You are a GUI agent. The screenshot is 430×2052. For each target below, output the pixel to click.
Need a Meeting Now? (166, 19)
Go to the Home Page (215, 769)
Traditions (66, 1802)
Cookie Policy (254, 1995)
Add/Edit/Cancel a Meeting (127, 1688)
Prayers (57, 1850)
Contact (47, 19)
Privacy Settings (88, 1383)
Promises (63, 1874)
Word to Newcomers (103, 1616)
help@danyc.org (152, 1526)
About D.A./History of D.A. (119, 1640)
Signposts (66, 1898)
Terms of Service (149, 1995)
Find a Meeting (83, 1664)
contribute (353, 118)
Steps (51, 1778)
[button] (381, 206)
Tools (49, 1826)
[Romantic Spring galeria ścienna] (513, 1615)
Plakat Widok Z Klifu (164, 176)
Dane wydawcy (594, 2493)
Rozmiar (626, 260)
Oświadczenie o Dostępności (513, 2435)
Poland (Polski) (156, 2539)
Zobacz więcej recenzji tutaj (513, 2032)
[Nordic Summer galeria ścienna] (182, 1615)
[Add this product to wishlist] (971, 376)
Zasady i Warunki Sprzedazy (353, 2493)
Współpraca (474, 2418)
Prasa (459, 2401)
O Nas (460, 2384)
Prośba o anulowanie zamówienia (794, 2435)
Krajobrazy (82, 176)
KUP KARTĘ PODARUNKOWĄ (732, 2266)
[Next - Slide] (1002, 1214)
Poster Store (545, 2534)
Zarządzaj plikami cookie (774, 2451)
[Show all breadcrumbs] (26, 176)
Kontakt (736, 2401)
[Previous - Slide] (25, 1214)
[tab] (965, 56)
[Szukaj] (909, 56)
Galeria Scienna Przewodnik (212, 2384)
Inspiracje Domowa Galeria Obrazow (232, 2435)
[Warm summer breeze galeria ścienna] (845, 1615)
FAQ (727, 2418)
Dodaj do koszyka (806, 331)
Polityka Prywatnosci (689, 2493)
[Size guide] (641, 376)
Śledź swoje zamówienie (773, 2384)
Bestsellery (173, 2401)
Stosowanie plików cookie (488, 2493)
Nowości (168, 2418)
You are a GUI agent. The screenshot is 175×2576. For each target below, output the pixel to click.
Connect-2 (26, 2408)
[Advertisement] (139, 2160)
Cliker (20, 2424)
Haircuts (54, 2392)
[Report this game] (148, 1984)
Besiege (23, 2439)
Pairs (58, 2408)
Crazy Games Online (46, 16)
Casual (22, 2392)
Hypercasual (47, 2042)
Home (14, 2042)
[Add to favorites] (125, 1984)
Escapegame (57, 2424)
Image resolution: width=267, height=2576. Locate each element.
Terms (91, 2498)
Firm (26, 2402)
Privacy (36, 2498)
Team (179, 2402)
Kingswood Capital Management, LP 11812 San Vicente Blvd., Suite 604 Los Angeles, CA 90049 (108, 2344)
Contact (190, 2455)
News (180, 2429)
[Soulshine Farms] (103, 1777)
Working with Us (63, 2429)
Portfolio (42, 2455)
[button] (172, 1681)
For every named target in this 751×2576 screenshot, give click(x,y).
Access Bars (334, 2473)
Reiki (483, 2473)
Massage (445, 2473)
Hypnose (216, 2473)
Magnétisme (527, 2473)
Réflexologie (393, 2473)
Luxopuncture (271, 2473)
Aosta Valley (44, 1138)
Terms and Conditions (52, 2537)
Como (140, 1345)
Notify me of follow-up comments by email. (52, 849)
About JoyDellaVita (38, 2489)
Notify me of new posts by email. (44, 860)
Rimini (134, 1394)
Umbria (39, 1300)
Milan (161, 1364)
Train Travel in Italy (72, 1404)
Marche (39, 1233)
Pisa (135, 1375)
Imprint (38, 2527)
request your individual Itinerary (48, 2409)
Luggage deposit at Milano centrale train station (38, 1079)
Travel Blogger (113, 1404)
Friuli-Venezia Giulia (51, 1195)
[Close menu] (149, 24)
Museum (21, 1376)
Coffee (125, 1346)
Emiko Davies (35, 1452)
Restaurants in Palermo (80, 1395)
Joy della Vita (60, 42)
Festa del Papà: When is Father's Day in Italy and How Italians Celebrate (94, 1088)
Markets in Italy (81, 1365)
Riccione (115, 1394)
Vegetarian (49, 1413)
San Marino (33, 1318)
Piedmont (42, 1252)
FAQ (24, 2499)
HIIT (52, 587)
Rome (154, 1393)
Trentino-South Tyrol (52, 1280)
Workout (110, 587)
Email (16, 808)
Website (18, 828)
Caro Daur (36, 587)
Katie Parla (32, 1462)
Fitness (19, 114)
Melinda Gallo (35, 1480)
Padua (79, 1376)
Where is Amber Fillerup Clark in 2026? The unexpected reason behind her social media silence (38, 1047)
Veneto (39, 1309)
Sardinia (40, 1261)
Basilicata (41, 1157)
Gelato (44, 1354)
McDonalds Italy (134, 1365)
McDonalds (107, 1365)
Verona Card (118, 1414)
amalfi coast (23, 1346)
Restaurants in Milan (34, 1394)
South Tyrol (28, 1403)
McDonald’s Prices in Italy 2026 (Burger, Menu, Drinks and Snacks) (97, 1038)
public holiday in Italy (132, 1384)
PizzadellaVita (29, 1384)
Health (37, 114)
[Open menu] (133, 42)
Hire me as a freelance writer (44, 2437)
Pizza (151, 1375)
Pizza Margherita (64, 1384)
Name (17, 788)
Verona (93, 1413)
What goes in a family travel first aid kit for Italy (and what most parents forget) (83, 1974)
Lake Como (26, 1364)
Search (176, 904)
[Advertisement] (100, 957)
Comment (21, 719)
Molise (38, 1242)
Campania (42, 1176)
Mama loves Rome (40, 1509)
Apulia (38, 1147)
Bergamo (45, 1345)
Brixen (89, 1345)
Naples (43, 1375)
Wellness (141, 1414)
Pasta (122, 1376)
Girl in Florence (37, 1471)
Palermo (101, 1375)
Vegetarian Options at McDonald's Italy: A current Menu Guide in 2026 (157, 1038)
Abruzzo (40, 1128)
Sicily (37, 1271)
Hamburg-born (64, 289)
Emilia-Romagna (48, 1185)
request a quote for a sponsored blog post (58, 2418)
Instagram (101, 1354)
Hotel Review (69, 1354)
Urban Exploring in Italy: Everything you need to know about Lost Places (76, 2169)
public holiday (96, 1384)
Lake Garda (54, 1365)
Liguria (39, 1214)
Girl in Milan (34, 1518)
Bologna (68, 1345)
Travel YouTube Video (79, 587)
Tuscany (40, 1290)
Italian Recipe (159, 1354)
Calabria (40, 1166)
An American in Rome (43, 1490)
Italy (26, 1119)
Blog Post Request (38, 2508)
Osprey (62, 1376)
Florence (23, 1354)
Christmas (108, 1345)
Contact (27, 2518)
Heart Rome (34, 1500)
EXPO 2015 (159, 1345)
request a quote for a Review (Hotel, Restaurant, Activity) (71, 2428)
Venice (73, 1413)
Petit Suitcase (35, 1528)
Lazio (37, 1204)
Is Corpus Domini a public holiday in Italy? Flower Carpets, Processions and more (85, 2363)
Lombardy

+---+

--- PROBLEM REQUIREMENTS ---
Repeat only what lies between the first line of the data and the line containing "Rozmiar (626, 260)", both of those lines included, exactly as it stands.

--- ANSWER TO THIS TASK ---
You are a GUI agent. The screenshot is 430×2052. For each target below, output the pixel to click.
Need a Meeting Now? (166, 19)
Go to the Home Page (215, 769)
Traditions (66, 1802)
Cookie Policy (254, 1995)
Add/Edit/Cancel a Meeting (127, 1688)
Prayers (57, 1850)
Contact (47, 19)
Privacy Settings (88, 1383)
Promises (63, 1874)
Word to Newcomers (103, 1616)
help@danyc.org (152, 1526)
About D.A./History of D.A. (119, 1640)
Signposts (66, 1898)
Terms of Service (149, 1995)
Find a Meeting (83, 1664)
contribute (353, 118)
Steps (51, 1778)
[button] (381, 206)
Tools (49, 1826)
[Romantic Spring galeria ścienna] (513, 1615)
Plakat Widok Z Klifu (164, 176)
Dane wydawcy (594, 2493)
Rozmiar (626, 260)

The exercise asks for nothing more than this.